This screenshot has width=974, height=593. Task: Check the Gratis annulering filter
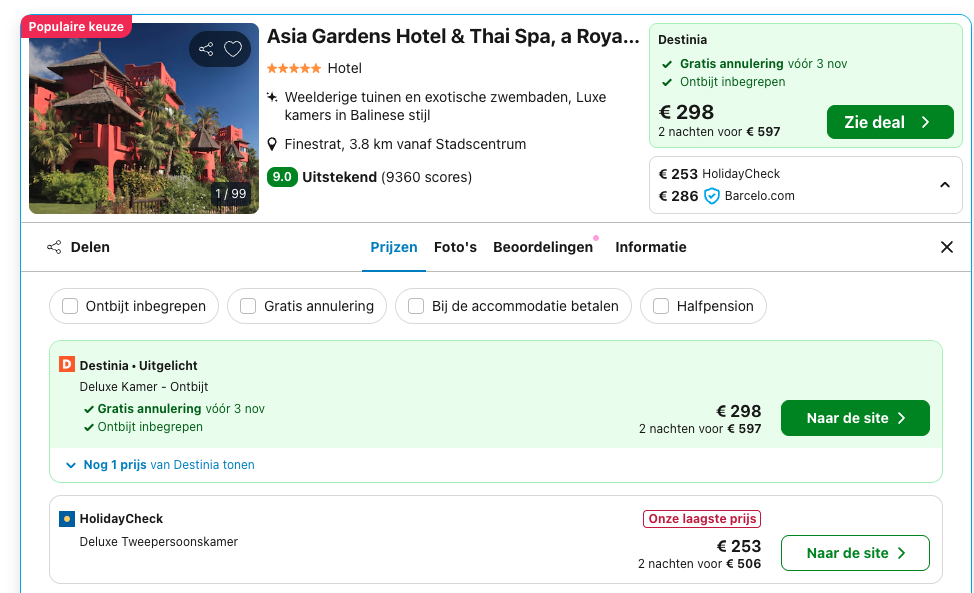247,306
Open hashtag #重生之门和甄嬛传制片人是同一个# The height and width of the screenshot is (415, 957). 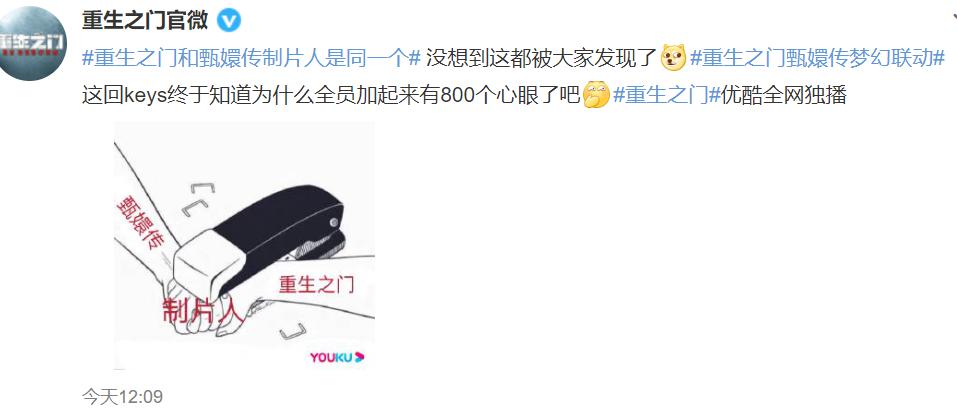[x=251, y=59]
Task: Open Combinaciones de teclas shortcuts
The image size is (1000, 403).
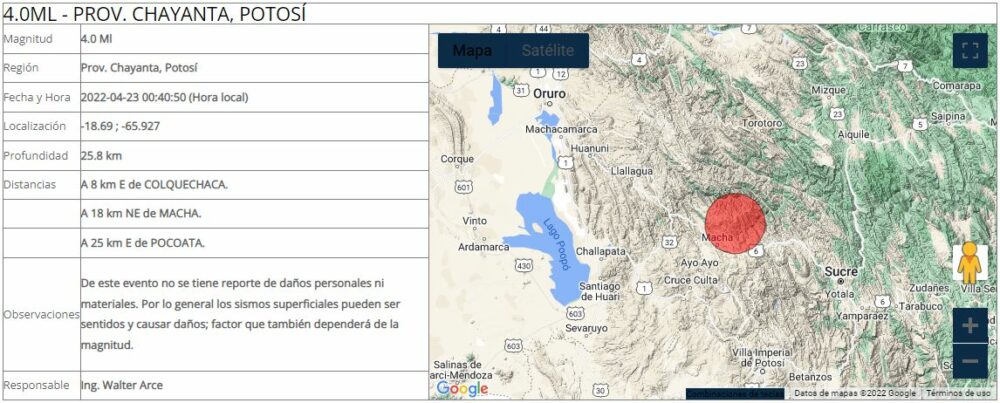Action: 734,394
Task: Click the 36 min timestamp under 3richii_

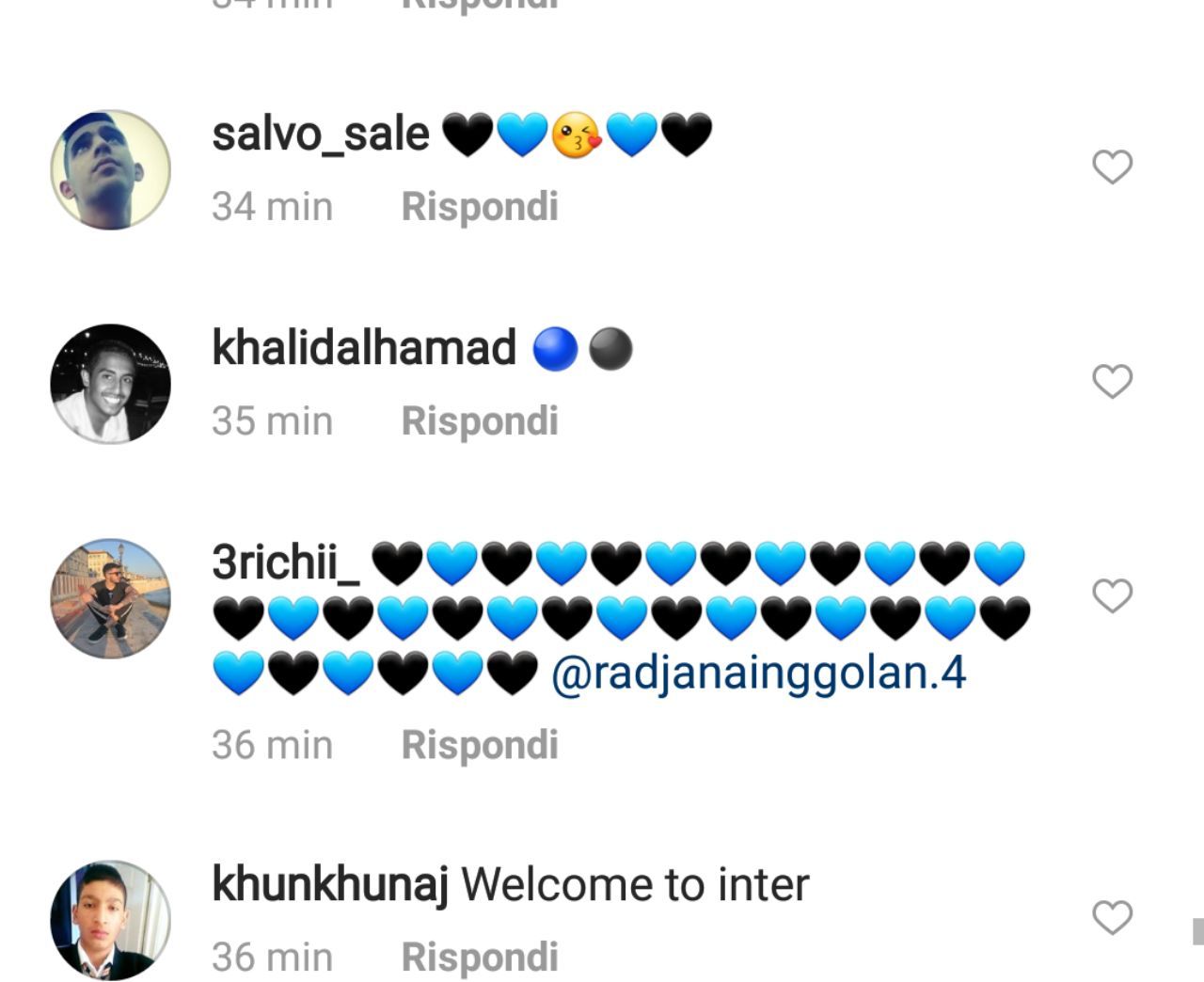Action: (x=272, y=745)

------------

> **WHAT IS EXPECTED**: Leaving all pictures aside, print exactly the lines from the one that contains "The image size is (1000, 403)." through the last line of the data above, inclusive.

> **REPLY**:
The image size is (1000, 403).
Action: 734,394
Task: Click the 36 min timestamp under 3richii_

Action: (x=272, y=745)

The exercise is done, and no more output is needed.